■ What to do ■
Return the rows below as a JSON list of strings, one string per line, with blank lines left out.
-- START OF Input rows --
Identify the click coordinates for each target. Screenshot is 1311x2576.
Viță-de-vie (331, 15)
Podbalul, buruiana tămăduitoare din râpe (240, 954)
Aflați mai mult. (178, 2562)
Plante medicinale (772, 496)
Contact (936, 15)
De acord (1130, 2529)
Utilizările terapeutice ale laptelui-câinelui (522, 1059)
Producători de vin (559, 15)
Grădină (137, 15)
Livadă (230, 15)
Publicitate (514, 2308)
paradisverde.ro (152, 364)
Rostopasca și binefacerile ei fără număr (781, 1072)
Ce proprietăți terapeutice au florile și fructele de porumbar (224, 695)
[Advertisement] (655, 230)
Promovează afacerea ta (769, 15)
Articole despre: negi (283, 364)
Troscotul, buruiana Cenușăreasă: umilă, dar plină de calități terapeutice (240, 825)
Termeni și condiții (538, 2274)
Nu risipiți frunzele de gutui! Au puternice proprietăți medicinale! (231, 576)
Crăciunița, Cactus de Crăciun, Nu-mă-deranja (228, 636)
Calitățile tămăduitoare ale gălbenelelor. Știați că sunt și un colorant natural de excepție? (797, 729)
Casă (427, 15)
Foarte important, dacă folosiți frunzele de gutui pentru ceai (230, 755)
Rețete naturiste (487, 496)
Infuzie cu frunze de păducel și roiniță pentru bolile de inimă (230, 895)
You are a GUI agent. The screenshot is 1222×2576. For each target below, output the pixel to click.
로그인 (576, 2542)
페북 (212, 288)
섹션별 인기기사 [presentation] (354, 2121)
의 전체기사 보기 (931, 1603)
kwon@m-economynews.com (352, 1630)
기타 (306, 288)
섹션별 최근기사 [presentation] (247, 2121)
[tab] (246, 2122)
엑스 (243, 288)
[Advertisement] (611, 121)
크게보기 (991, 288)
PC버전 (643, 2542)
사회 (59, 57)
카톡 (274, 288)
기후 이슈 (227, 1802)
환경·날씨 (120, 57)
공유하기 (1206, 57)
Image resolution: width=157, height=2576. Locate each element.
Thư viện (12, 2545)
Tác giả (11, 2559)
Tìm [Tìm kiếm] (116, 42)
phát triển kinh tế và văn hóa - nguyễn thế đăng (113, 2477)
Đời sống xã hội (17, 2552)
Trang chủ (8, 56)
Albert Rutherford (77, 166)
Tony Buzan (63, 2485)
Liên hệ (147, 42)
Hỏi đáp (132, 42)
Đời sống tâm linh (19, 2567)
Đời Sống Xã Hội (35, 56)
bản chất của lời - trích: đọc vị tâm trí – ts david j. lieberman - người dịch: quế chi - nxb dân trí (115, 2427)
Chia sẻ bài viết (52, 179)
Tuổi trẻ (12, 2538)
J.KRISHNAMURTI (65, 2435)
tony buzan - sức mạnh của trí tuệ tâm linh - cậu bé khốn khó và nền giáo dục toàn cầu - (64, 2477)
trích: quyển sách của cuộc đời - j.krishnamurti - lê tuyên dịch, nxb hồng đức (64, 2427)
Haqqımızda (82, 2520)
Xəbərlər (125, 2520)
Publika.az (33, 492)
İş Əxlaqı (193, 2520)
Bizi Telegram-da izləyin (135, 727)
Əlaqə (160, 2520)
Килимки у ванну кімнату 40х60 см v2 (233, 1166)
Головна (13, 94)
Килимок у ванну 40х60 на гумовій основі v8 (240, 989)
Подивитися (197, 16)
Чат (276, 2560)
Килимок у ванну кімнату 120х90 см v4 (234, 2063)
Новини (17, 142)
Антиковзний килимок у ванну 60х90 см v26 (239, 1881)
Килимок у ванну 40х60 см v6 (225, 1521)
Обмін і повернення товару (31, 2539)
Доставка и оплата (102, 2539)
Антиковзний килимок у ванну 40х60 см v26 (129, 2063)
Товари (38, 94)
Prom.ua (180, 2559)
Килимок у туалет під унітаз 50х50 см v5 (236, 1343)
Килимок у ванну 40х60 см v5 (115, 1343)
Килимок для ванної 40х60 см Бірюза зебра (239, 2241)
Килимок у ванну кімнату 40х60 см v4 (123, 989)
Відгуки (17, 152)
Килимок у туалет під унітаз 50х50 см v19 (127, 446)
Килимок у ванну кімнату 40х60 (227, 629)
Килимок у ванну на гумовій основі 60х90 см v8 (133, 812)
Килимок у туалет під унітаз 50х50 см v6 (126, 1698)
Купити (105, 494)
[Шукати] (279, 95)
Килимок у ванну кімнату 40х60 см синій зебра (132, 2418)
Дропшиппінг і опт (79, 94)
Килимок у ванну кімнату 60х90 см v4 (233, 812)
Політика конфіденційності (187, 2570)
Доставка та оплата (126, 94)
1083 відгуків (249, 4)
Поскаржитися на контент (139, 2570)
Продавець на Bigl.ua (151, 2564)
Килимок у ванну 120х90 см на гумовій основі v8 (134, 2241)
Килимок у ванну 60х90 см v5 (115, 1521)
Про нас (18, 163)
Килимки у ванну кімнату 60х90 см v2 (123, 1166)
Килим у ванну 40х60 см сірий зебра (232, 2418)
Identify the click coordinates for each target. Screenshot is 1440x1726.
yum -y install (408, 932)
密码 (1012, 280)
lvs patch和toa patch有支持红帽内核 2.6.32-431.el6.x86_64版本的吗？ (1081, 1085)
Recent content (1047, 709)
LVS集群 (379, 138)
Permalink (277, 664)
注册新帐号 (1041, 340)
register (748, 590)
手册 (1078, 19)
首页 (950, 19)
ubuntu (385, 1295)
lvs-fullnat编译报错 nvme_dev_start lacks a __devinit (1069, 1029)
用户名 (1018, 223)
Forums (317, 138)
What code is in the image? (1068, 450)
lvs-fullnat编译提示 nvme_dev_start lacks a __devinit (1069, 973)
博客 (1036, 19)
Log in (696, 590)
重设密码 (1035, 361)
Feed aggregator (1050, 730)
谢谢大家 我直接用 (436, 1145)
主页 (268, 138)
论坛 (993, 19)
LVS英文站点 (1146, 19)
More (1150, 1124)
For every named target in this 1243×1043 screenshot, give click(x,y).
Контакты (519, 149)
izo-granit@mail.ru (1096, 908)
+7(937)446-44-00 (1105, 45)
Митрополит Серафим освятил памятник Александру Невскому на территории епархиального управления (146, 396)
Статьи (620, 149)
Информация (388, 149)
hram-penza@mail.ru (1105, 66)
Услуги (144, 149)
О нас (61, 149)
-- END OF Input rows --
■ Task answer ■
[
  "Identify the click coordinates for each target. Screenshot is 1311x2576.",
  "Viță-de-vie (331, 15)",
  "Podbalul, buruiana tămăduitoare din râpe (240, 954)",
  "Aflați mai mult. (178, 2562)",
  "Plante medicinale (772, 496)",
  "Contact (936, 15)",
  "De acord (1130, 2529)",
  "Utilizările terapeutice ale laptelui-câinelui (522, 1059)",
  "Producători de vin (559, 15)",
  "Grădină (137, 15)",
  "Livadă (230, 15)",
  "Publicitate (514, 2308)",
  "paradisverde.ro (152, 364)",
  "Rostopasca și binefacerile ei fără număr (781, 1072)",
  "Ce proprietăți terapeutice au florile și fructele de porumbar (224, 695)",
  "[Advertisement] (655, 230)",
  "Promovează afacerea ta (769, 15)",
  "Articole despre: negi (283, 364)",
  "Troscotul, buruiana Cenușăreasă: umilă, dar plină de calități terapeutice (240, 825)",
  "Termeni și condiții (538, 2274)",
  "Nu risipiți frunzele de gutui! Au puternice proprietăți medicinale! (231, 576)",
  "Crăciunița, Cactus de Crăciun, Nu-mă-deranja (228, 636)",
  "Calitățile tămăduitoare ale gălbenelelor. Știați că sunt și un colorant natural de excepție? (797, 729)",
  "Casă (427, 15)",
  "Foarte important, dacă folosiți frunzele de gutui pentru ceai (230, 755)",
  "Rețete naturiste (487, 496)",
  "Infuzie cu frunze de păducel și roiniță pentru bolile de inimă (230, 895)",
  "You are a GUI agent. The screenshot is 1222×2576. For each target below, output the pixel to click.",
  "로그인 (576, 2542)",
  "페북 (212, 288)",
  "섹션별 인기기사 [presentation] (354, 2121)",
  "의 전체기사 보기 (931, 1603)",
  "kwon@m-economynews.com (352, 1630)",
  "기타 (306, 288)",
  "섹션별 최근기사 [presentation] (247, 2121)",
  "[tab] (246, 2122)",
  "엑스 (243, 288)",
  "[Advertisement] (611, 121)",
  "크게보기 (991, 288)",
  "PC버전 (643, 2542)",
  "사회 (59, 57)",
  "카톡 (274, 288)",
  "기후 이슈 (227, 1802)",
  "환경·날씨 (120, 57)",
  "공유하기 (1206, 57)",
  "Image resolution: width=157, height=2576. Locate each element.",
  "Thư viện (12, 2545)",
  "Tác giả (11, 2559)",
  "Tìm [Tìm kiếm] (116, 42)",
  "phát triển kinh tế và văn hóa - nguyễn thế đăng (113, 2477)",
  "Đời sống xã hội (17, 2552)",
  "Trang chủ (8, 56)",
  "Albert Rutherford (77, 166)",
  "Tony Buzan (63, 2485)",
  "Liên hệ (147, 42)",
  "Hỏi đáp (132, 42)",
  "Đời sống tâm linh (19, 2567)",
  "Đời Sống Xã Hội (35, 56)",
  "bản chất của lời - trích: đọc vị tâm trí – ts david j. lieberman - người dịch: quế chi - nxb dân trí (115, 2427)",
  "Chia sẻ bài viết (52, 179)",
  "Tuổi trẻ (12, 2538)",
  "J.KRISHNAMURTI (65, 2435)",
  "tony buzan - sức mạnh của trí tuệ tâm linh - cậu bé khốn khó và nền giáo dục toàn cầu - (64, 2477)",
  "trích: quyển sách của cuộc đời - j.krishnamurti - lê tuyên dịch, nxb hồng đức (64, 2427)",
  "Haqqımızda (82, 2520)",
  "Xəbərlər (125, 2520)",
  "Publika.az (33, 492)",
  "İş Əxlaqı (193, 2520)",
  "Bizi Telegram-da izləyin (135, 727)",
  "Əlaqə (160, 2520)",
  "Килимки у ванну кімнату 40х60 см v2 (233, 1166)",
  "Головна (13, 94)",
  "Килимок у ванну 40х60 на гумовій основі v8 (240, 989)",
  "Подивитися (197, 16)",
  "Чат (276, 2560)",
  "Килимок у ванну кімнату 120х90 см v4 (234, 2063)",
  "Новини (17, 142)",
  "Антиковзний килимок у ванну 60х90 см v26 (239, 1881)",
  "Килимок у ванну 40х60 см v6 (225, 1521)",
  "Обмін і повернення товару (31, 2539)",
  "Доставка и оплата (102, 2539)",
  "Антиковзний килимок у ванну 40х60 см v26 (129, 2063)",
  "Товари (38, 94)",
  "Prom.ua (180, 2559)",
  "Килимок у туалет під унітаз 50х50 см v5 (236, 1343)",
  "Килимок у ванну 40х60 см v5 (115, 1343)",
  "Килимок для ванної 40х60 см Бірюза зебра (239, 2241)",
  "Килимок у ванну кімнату 40х60 см v4 (123, 989)",
  "Відгуки (17, 152)",
  "Килимок у туалет під унітаз 50х50 см v19 (127, 446)",
  "Килимок у ванну кімнату 40х60 (227, 629)",
  "Килимок у ванну на гумовій основі 60х90 см v8 (133, 812)",
  "Килимок у туалет під унітаз 50х50 см v6 (126, 1698)",
  "Купити (105, 494)",
  "[Шукати] (279, 95)",
  "Килимок у ванну кімнату 40х60 см синій зебра (132, 2418)",
  "Дропшиппінг і опт (79, 94)",
  "Килимок у ванну кімнату 60х90 см v4 (233, 812)",
  "Політика конфіденційності (187, 2570)",
  "Доставка та оплата (126, 94)",
  "1083 відгуків (249, 4)",
  "Поскаржитися на контент (139, 2570)",
  "Продавець на Bigl.ua (151, 2564)",
  "Килимок у ванну 120х90 см на гумовій основі v8 (134, 2241)",
  "Килимок у ванну 60х90 см v5 (115, 1521)",
  "Про нас (18, 163)",
  "Килимки у ванну кімнату 60х90 см v2 (123, 1166)",
  "Килим у ванну 40х60 см сірий зебра (232, 2418)",
  "Identify the click coordinates for each target. Screenshot is 1440x1726.",
  "yum -y install (408, 932)",
  "密码 (1012, 280)",
  "lvs patch和toa patch有支持红帽内核 2.6.32-431.el6.x86_64版本的吗？ (1081, 1085)",
  "Recent content (1047, 709)",
  "LVS集群 (379, 138)",
  "Permalink (277, 664)",
  "注册新帐号 (1041, 340)",
  "register (748, 590)",
  "手册 (1078, 19)",
  "首页 (950, 19)",
  "ubuntu (385, 1295)",
  "lvs-fullnat编译报错 nvme_dev_start lacks a __devinit (1069, 1029)",
  "用户名 (1018, 223)",
  "Forums (317, 138)",
  "What code is in the image? (1068, 450)",
  "lvs-fullnat编译提示 nvme_dev_start lacks a __devinit (1069, 973)",
  "博客 (1036, 19)",
  "Log in (696, 590)",
  "重设密码 (1035, 361)",
  "Feed aggregator (1050, 730)",
  "谢谢大家 我直接用 (436, 1145)",
  "主页 (268, 138)",
  "论坛 (993, 19)",
  "LVS英文站点 (1146, 19)",
  "More (1150, 1124)",
  "For every named target in this 1243×1043 screenshot, give click(x,y).",
  "Контакты (519, 149)",
  "izo-granit@mail.ru (1096, 908)",
  "+7(937)446-44-00 (1105, 45)",
  "Митрополит Серафим освятил памятник Александру Невскому на территории епархиального управления (146, 396)",
  "Статьи (620, 149)",
  "Информация (388, 149)",
  "hram-penza@mail.ru (1105, 66)",
  "Услуги (144, 149)",
  "О нас (61, 149)"
]